* **Exercise prompt**: Please report each line of the data below that contains "green".

* **Data supplied**:
- - -
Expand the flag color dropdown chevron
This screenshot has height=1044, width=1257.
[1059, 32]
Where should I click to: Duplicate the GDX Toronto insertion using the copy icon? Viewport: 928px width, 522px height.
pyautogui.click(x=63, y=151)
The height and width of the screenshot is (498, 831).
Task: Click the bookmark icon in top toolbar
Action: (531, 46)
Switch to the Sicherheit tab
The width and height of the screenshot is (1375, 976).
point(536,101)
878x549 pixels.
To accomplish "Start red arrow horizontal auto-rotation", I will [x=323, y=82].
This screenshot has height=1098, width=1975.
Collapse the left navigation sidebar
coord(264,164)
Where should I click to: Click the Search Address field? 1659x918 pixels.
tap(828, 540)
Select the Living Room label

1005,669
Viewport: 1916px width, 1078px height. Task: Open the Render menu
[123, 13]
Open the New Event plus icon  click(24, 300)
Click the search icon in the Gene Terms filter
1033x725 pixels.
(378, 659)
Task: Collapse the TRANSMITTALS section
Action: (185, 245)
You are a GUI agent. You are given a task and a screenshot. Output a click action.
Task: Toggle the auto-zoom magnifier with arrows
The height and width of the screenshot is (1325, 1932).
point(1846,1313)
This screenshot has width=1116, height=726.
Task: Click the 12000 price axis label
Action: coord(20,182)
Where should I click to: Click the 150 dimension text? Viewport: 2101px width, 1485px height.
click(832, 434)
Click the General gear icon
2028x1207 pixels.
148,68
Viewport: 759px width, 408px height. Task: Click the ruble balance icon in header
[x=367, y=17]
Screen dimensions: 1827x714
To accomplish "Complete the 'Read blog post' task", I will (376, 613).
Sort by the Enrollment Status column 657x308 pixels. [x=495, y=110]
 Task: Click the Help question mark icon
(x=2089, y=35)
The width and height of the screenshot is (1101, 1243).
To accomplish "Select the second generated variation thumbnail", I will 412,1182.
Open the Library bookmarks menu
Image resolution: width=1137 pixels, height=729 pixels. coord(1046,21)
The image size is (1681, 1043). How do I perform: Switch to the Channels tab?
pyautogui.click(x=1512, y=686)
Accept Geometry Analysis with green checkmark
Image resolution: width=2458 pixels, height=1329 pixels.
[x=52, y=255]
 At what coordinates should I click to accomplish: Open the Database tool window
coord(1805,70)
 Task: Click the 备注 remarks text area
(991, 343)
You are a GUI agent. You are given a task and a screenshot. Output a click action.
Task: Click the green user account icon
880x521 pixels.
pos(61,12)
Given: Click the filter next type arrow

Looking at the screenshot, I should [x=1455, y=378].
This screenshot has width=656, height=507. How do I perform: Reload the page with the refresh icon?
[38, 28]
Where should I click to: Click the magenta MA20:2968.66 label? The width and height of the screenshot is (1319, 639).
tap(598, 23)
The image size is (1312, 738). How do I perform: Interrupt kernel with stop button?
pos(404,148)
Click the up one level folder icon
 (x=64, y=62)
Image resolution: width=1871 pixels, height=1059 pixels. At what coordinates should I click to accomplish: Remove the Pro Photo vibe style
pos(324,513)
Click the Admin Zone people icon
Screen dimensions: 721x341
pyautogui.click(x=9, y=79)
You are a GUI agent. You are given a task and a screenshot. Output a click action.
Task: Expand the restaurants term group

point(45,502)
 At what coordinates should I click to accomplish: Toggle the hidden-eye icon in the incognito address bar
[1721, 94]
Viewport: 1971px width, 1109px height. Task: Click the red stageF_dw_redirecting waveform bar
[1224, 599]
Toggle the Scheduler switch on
- - -
* **The answer**:
Accept Geometry Analysis with green checkmark
Task: Click the green user account icon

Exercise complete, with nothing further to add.